▶ **Kutipan sumber**
##########

Terlalu lama tidak nge-post, kali
ini saya mencoba menyajikan salah satu makalah yang saya buat pada tugas
psikologi belajar yang dibimbing Bu Tia yang cantik...hehehe. Tema merokok yang
saya angkat dalam tugas kali ini. Mohon maaf bila analisis yang saya lakukan
masih sangat sederhana dan mungkin bagi sebagian orang tidak bagus. Lebih
jelasnya, silahkan dilihat...^_^
PENDAHULUAN
Perilaku
merokok pada masa sekarang tampaknya telah menjadi hal yang biasa. Hal tersebut
terlihat dari peningkatan jumlah perokok yang makin tahun makin bertambah.
Pendapat tersebut didukung dengan pernyataan dari Abdillah (dalam Istman, 2012)
yang menyatakan bahwa dibandingkan tahun 1995 yang memiliki jumlah perokok di
Indonesia 34,7 juta jiwa, tahun 2007, jumlah perokok telah melonjak nyaris dua
kali lipat, 65,2 juta perokok.
Peningkatan
jumlah perokok tersebut tidak hanya disebabkan oleh peningkatan jumlah perokok
laki-laki, melainkan juga peningkatan jumlah perokok perempuan. Abdilah (dalam
Istman, 2012) menyatakan bahwa jika dilihat dati jumlah perokok pria, ditemukan
peningkatan jumlah perokok nyaris dua kali lipat dari rentang waktu 1995-2007.
Pada tahun 2007, jumlah perokok pria mencapai angka 60,4 juta perokok dari
sebelumnya 33,8 juta pada tahun 1995. Jumlah perokok wanita juga mengalami
peningkatan sebanyak empat kali lipat pada rentang waktu 1995-2007. Tahun 2007,
terdapat 4,8 juta perempuan perokok dari yang sebelumnya hanya 1,1 juta perokok
pada tahun 1995.

##########

▶ **Daftar tersimpan**
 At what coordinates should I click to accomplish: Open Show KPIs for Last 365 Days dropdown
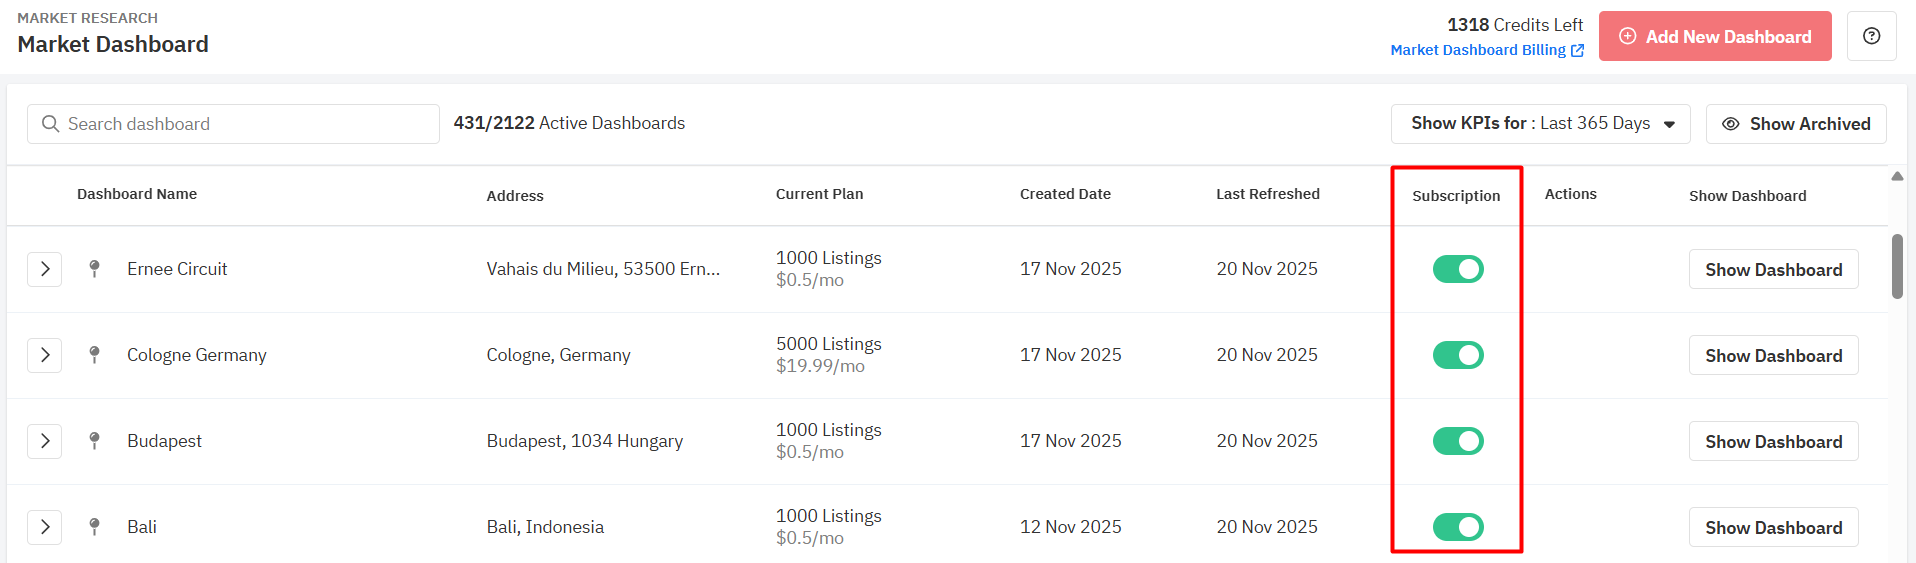click(1540, 124)
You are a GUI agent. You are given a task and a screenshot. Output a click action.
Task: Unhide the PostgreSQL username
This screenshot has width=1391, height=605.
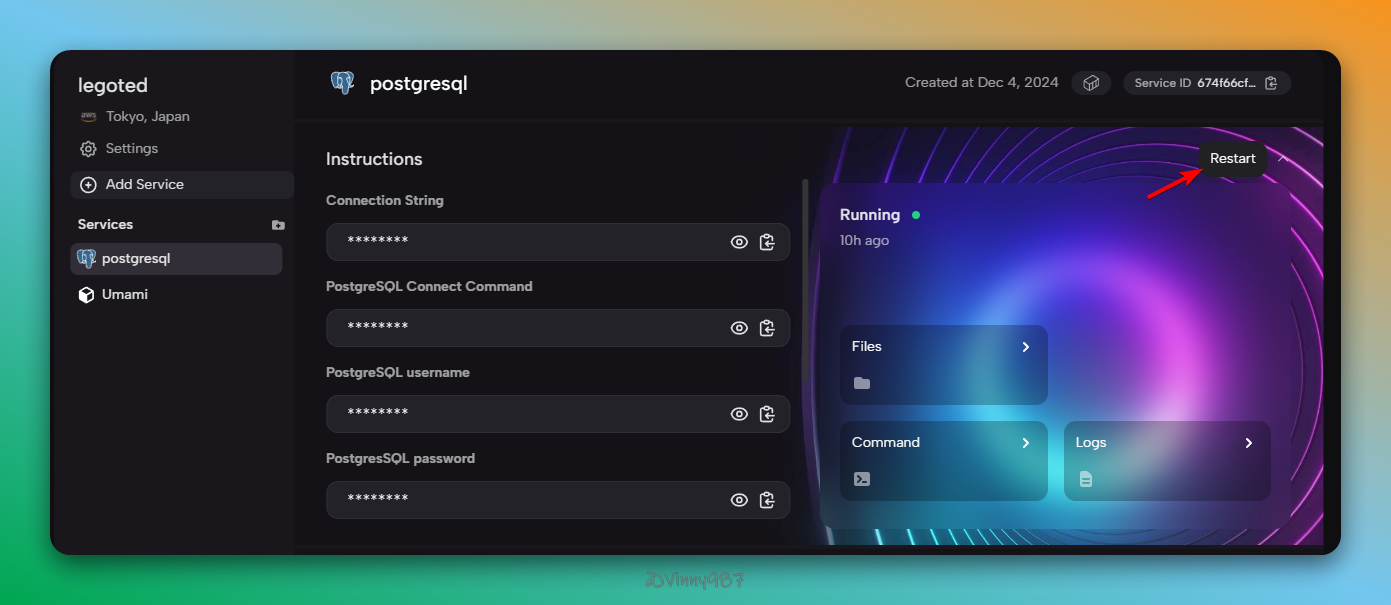(x=739, y=414)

##########

▶ **Permintaan tugas 1**
Tulis ulang baris-baris dalam daftar, mulai dari baris yang memuat "You are a GUI" sampai baris terakhir daftar, termasuk kedua baris batas itu, dengan mengganti "screenshot" menjadi "image" dan membiarkan bagian lain tetap sama. Berikan baris-baris itu saja tanpa gambar.
▶ **Permintaan tugas 2**
Lanjutkan teks tentang peningkatan jumlah perokok di Indonesia dari kalimat terakhirnya.

▶ **Hasil tugas 1**
You are a GUI agent. You are given a task and a image. Output a click action.
Task: Unhide the PostgreSQL username
This image has width=1391, height=605.
(x=739, y=414)

▶ **Hasil tugas 2**
Perilaku
merokok diakui oleh beberapa orang berawal dari keinginan untuk mencoba yang
berlanjut menjadi kebiasaan. Salah satunya adalah A (23 Tahun). A merupakan
seorang pemuda yang saat ini sedang menjalani perkuliahan sebagai mahasiswa
program pasca sarjana salah satu universitas di Jakarta. Perilaku merokok
mulai dilakukan oleh A pada sekitar tahun 1999/2000 ketika A masih
duduk di bangku kelas 4 Sekolah Dasar. Awalnya A hanya mencoba-coba saja
sehingga pada saat itu, A hanya melakukan perilaku merokok sekitar sekali
seminggu.
Seiring
dengan berjalannya waktu, perilaku merokok A yang telah naik ke kelas 6 Sekolah
Dasar meningkat. A mampu menghabiskan setengah bungkus rokok seminggu bahkan
kurang dari seminggu, sehari A mampu menghabiskan 2 batang rokok. Perilaku A
makin hari makin bertambah bahkan ketika akhirnya A masuk pesantren semasa SMP,
perilaku merokok A makin bertambah parah. Pada masa itu, A yang telah duduk di
bangku SMP telah mampu menghabiskan sebungkus rokok dalam setengah hari saja
dan makin bertambah menjadi 2 bungkus sehari ketika duduk di bangku SMA.
Perilaku merokok A ketika kuliah juga menjadi makin parah. Selama kuliah, A
mampu menghabiskan 3 sampai 4 bungkus rokok sehari. Perilaku merokok paling
sering dilakukan A saat sedang melakukan kegiatan seperti bermain game,
menyetir mobil untuk perjalanan jauh, dan mengerjakan tugas kuliah. Perilaku
merokok A yang awalnya dirasakan biasa saja berubah menjadi suatu kebutuhan.
Pada saat A tidak melakukan kegiatan merokok, A akan merasa ada yang kurang,
tidak tenang dan pusing. Hal tersebut membuat A yang pada saat itu mengerjakan
skripsinya dapat menghabiskan 1 karton kecil rokok (isi 100bungkus) kurang dari
sebulan.
A
mengakui ayahnya sewaktu masih hidup memiliki kebiasaan merokok, meski
demikian, ayahnya justru tidak membolehkan A untuk melakukan perilaku merokok.
Ibu A berprofesi sebagai pengajar yang peduli akan kesehatan seringkali
menasihati A untuk berhenti merokok, tetapi perkataan ibunya sering kali
diabaikan oleh A. Di lingkungan keluarga A bisa dilihat bahwa ayah A melakukan
perilaku merokok. Di lingkungan teman sebaya, A mengakui semua teman-temannya
merokok.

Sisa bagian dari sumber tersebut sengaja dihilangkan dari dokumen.